Renee Spierdijk

Imposed Transitions

5 APRIL – 29 JUNE 2018
PRIVATE VIEW THURSDAY 5 APRIL 2018, 6.00 – 8.00pm

Renee Spierdijk’s work responds to images of young girls and women, mainly from found photographs. She chooses portraits that are taken in formal settings, with the individual often surrounded by political or religious artefacts. Spierdijk is interested in the conditioning and domestication which the children seem to be subjected to and in which they can appear patient, content or quietly mutinous as they wait and hope to become themselves.

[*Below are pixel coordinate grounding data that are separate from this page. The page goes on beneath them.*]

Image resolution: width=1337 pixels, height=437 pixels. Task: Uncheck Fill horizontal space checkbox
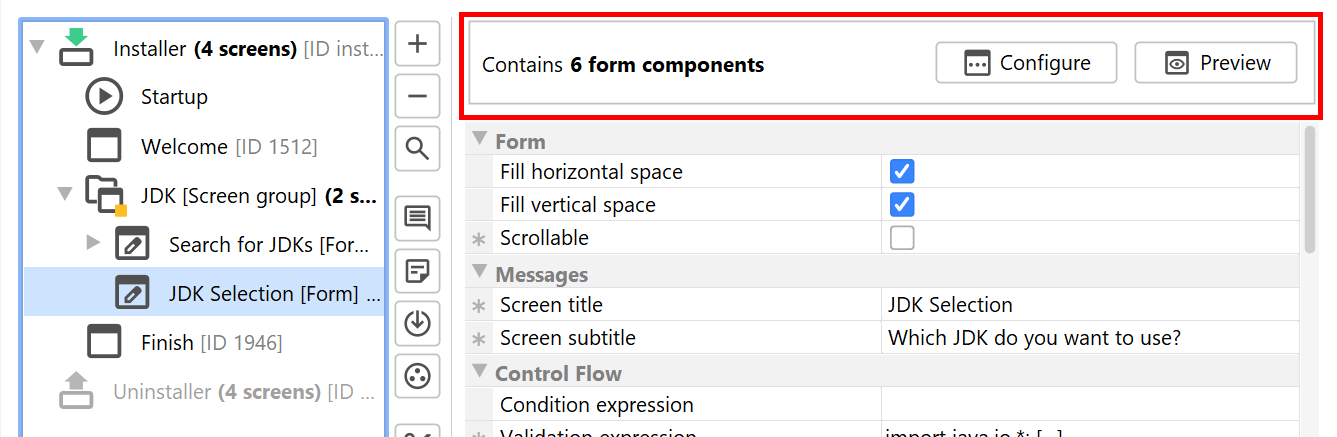pos(902,172)
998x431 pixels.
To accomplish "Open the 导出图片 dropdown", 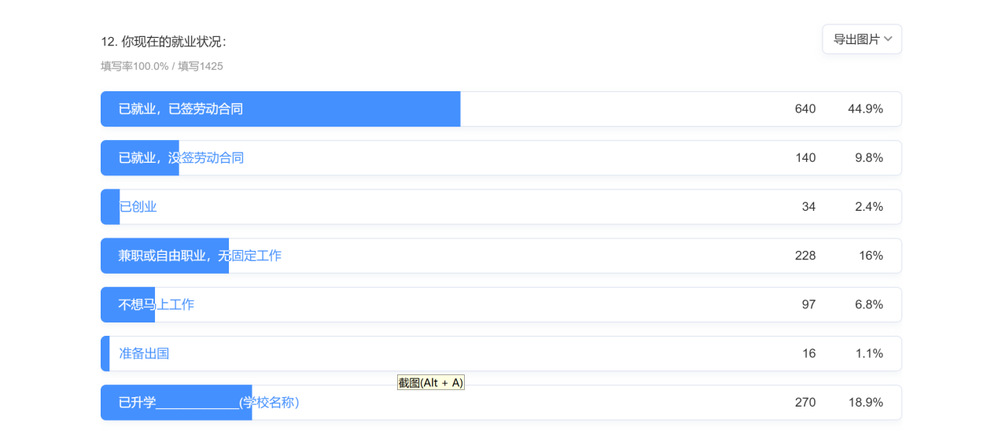I will click(862, 39).
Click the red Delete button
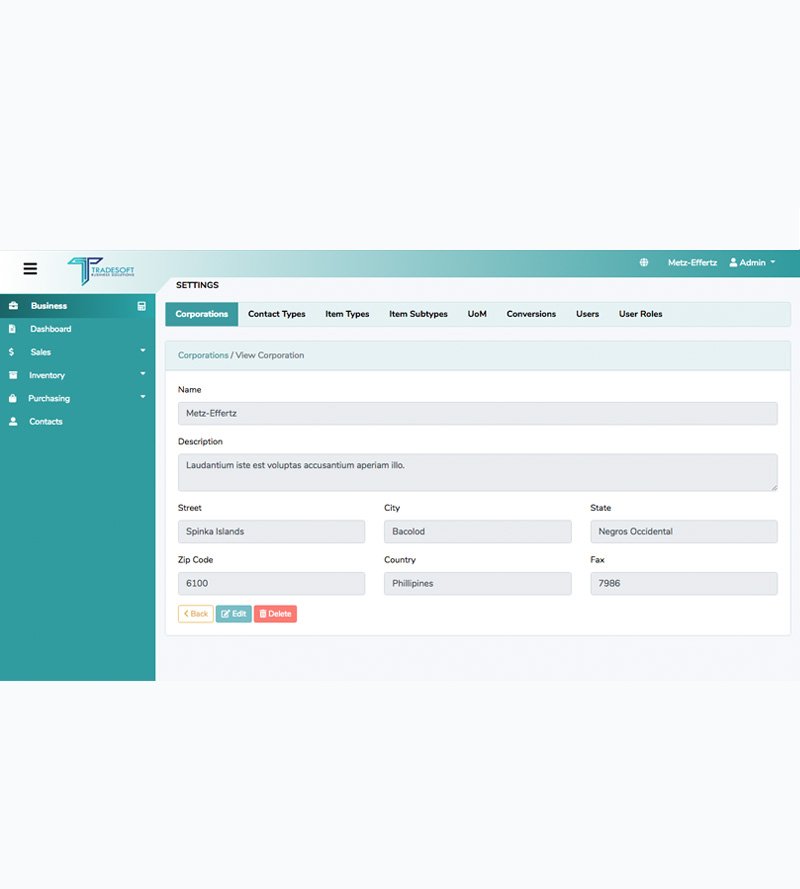 275,614
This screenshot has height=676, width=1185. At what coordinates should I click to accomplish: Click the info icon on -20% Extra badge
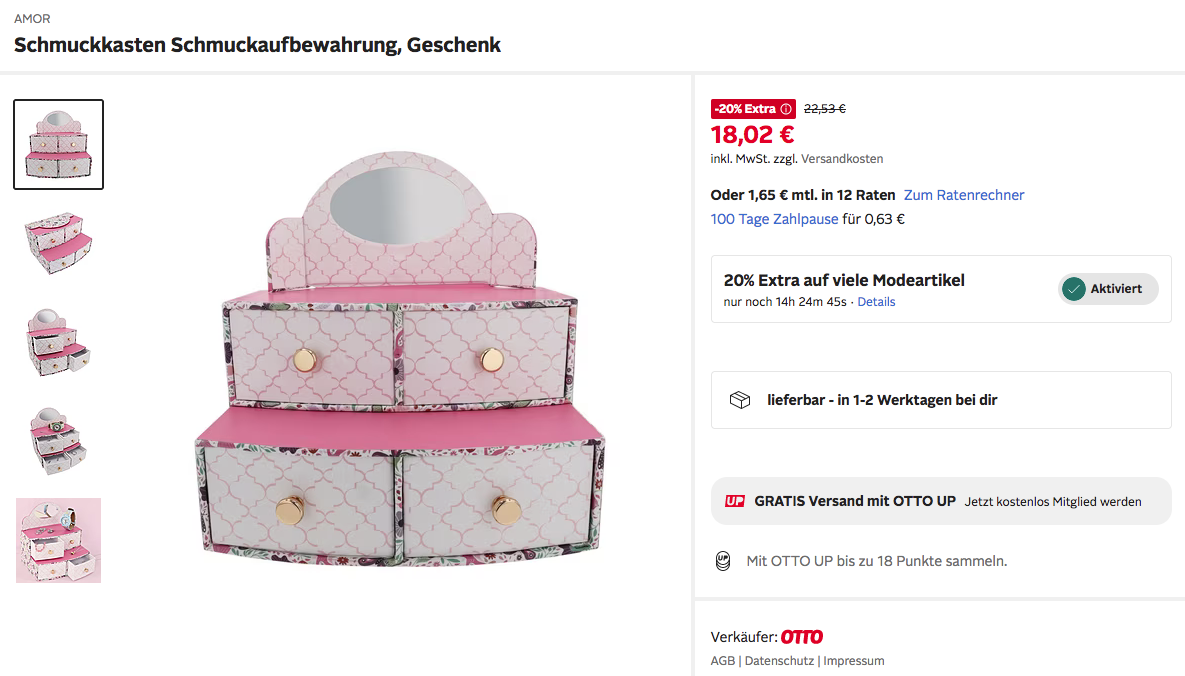tap(786, 109)
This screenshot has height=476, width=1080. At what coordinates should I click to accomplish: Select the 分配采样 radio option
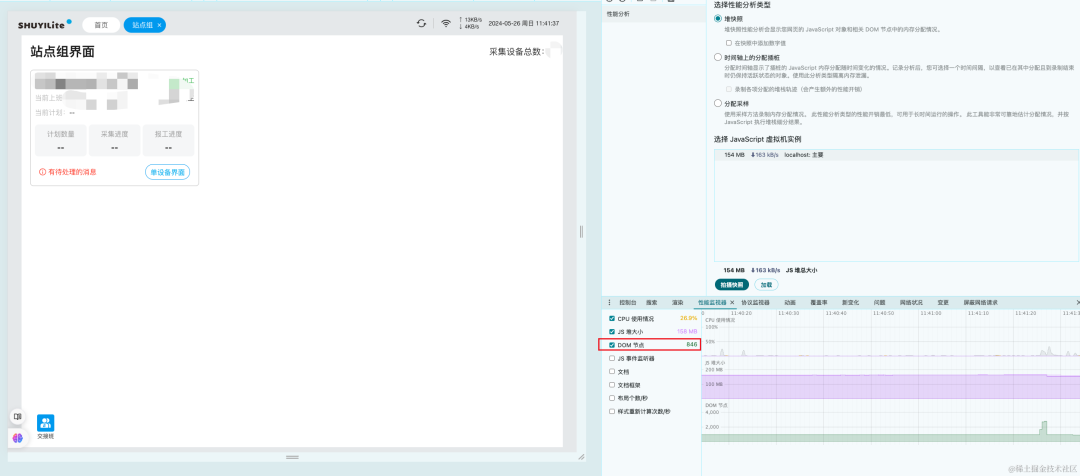point(718,103)
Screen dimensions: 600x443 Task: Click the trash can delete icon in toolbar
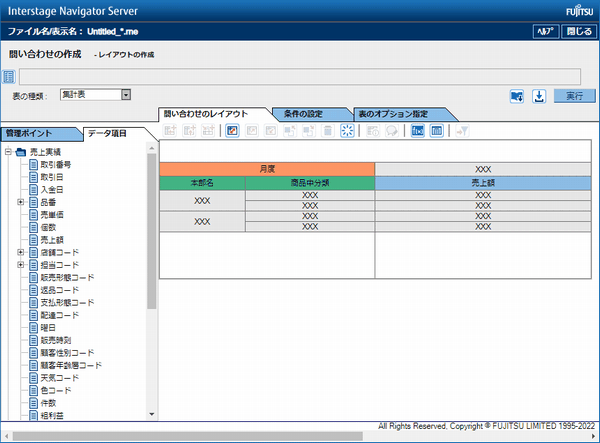tap(327, 131)
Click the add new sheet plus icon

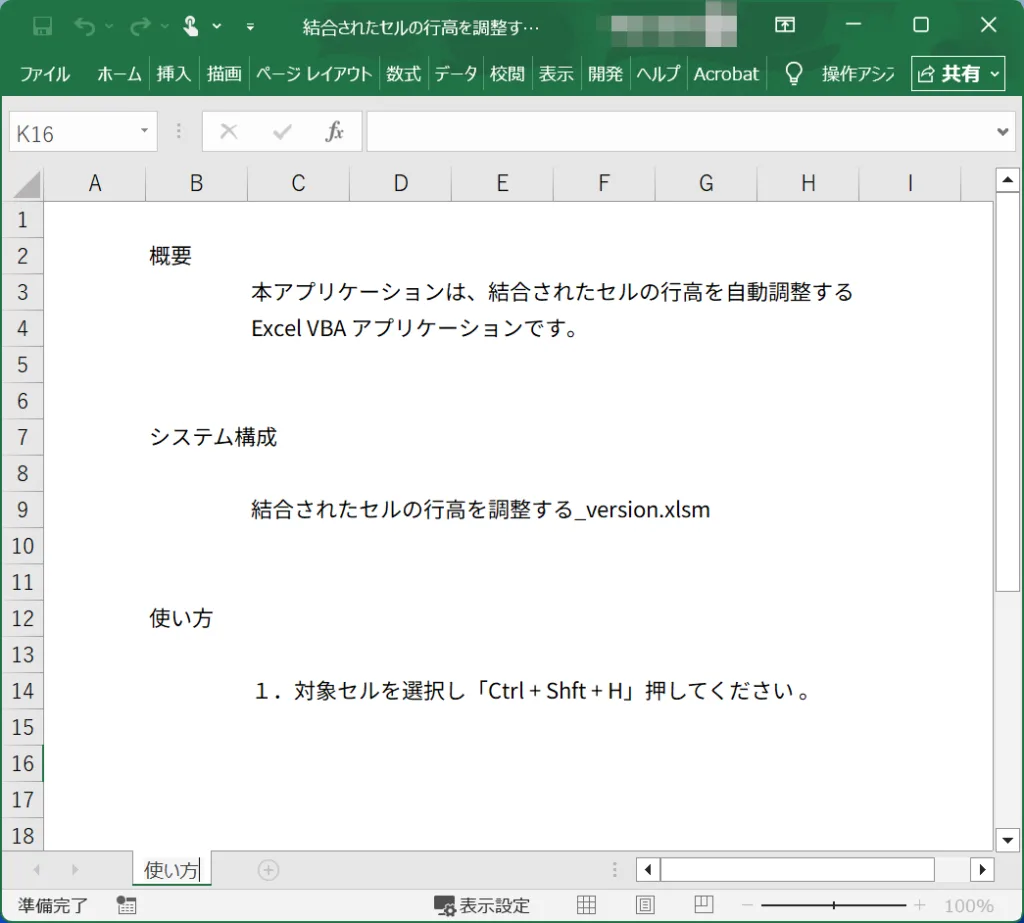[268, 870]
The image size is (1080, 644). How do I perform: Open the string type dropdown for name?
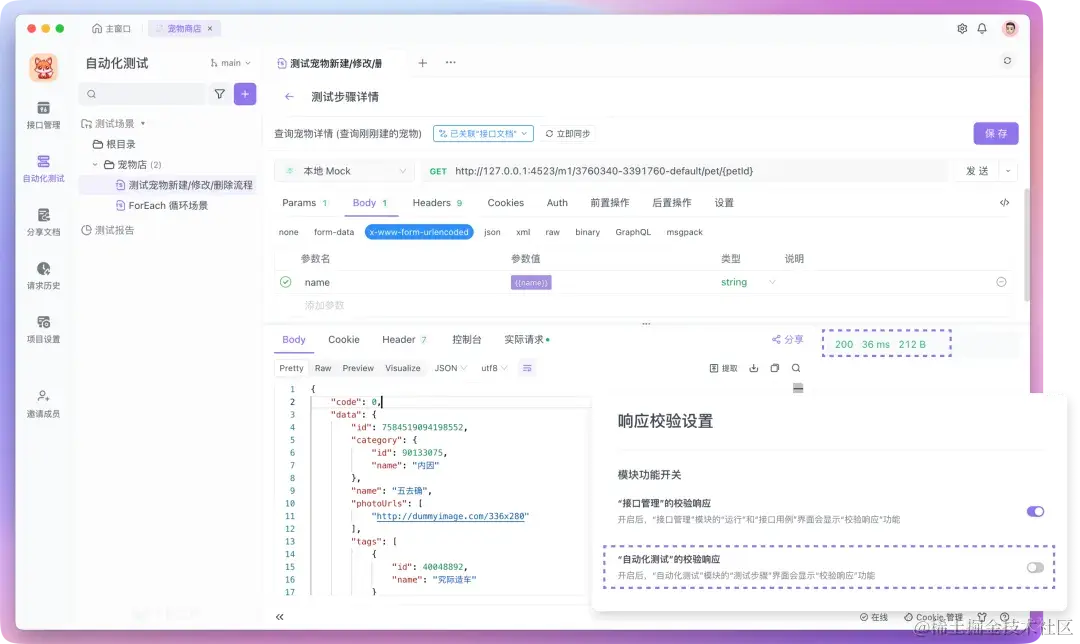pyautogui.click(x=743, y=282)

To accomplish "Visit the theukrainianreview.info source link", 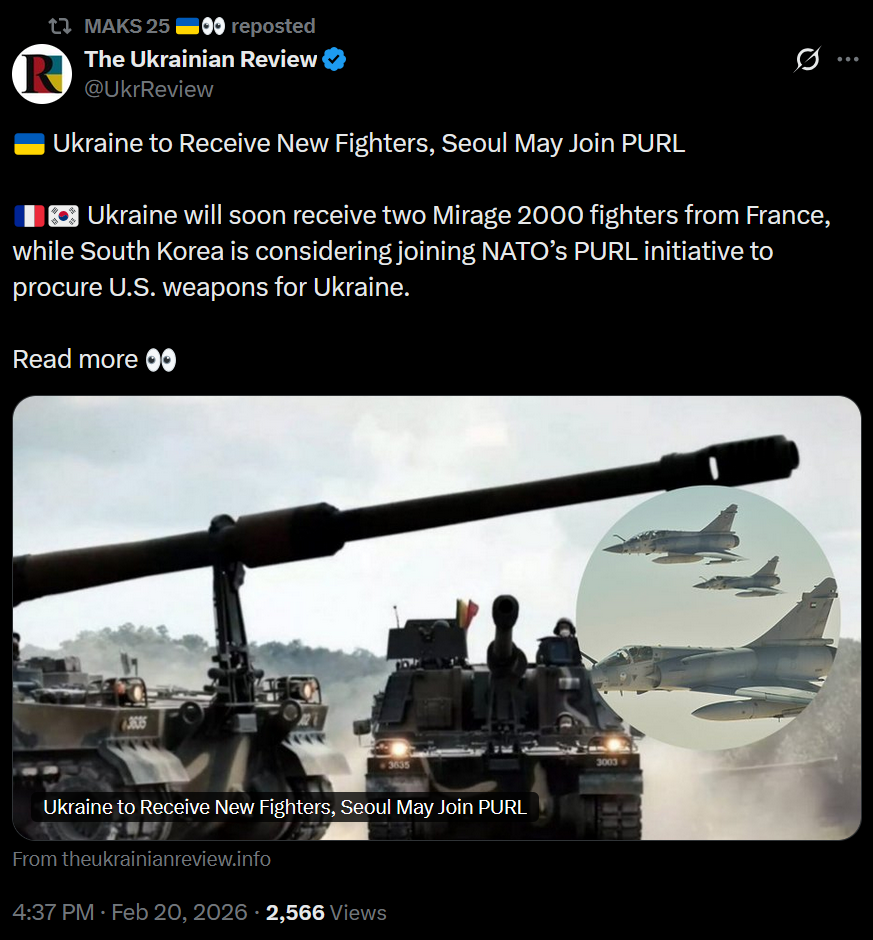I will (142, 859).
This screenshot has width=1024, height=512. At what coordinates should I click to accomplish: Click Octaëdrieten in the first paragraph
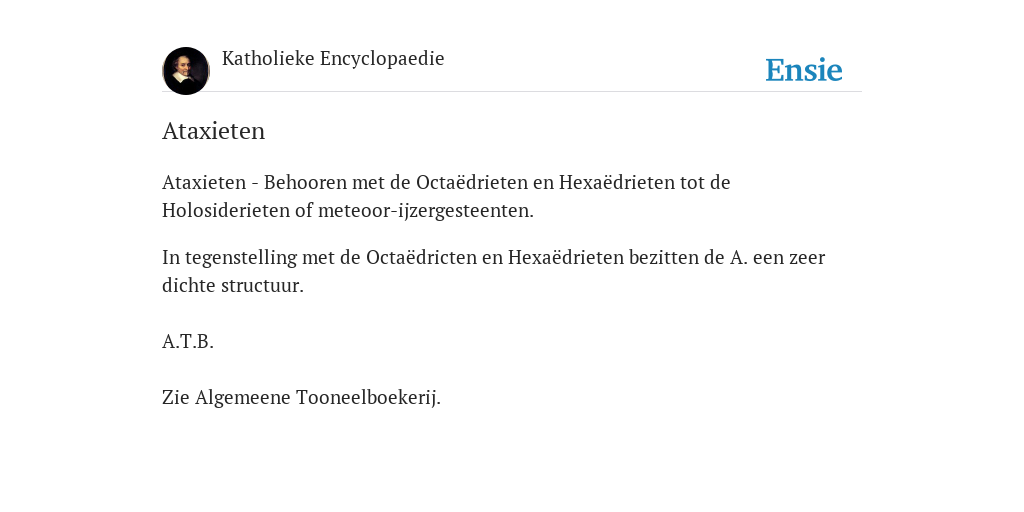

Spierdijk’s earlier work, dealing with issues of conditioning and isolation within a variety of intimate home settings from different continents, has developed into a body of work about wider questions of identity and displacement. The current series is largely set in 19th century America during the civil war and its immediate aftermath; a time of upheaval when many were forced to search for a new identity or had a new identity imposed on them. At that moment in world history, immigrants from Europe and beyond arrived on a new continent via Ellis Island. They wore their traditional costumes but longed for acceptance in a new homeland full of hope. This is an experience which is timeless, and in an era of continued forced migration, as contemporary as ever.

Renee Spierdijk is a Dutch artist, born in Amsterdam, who came to England in 1977. She studied Fine Art at the Byam Shaw School of Art and Goldsmith’s College and now lives and works in Cambridge, where she divides her time between being joint Head of Art at Kings College Choir School and her studio practice.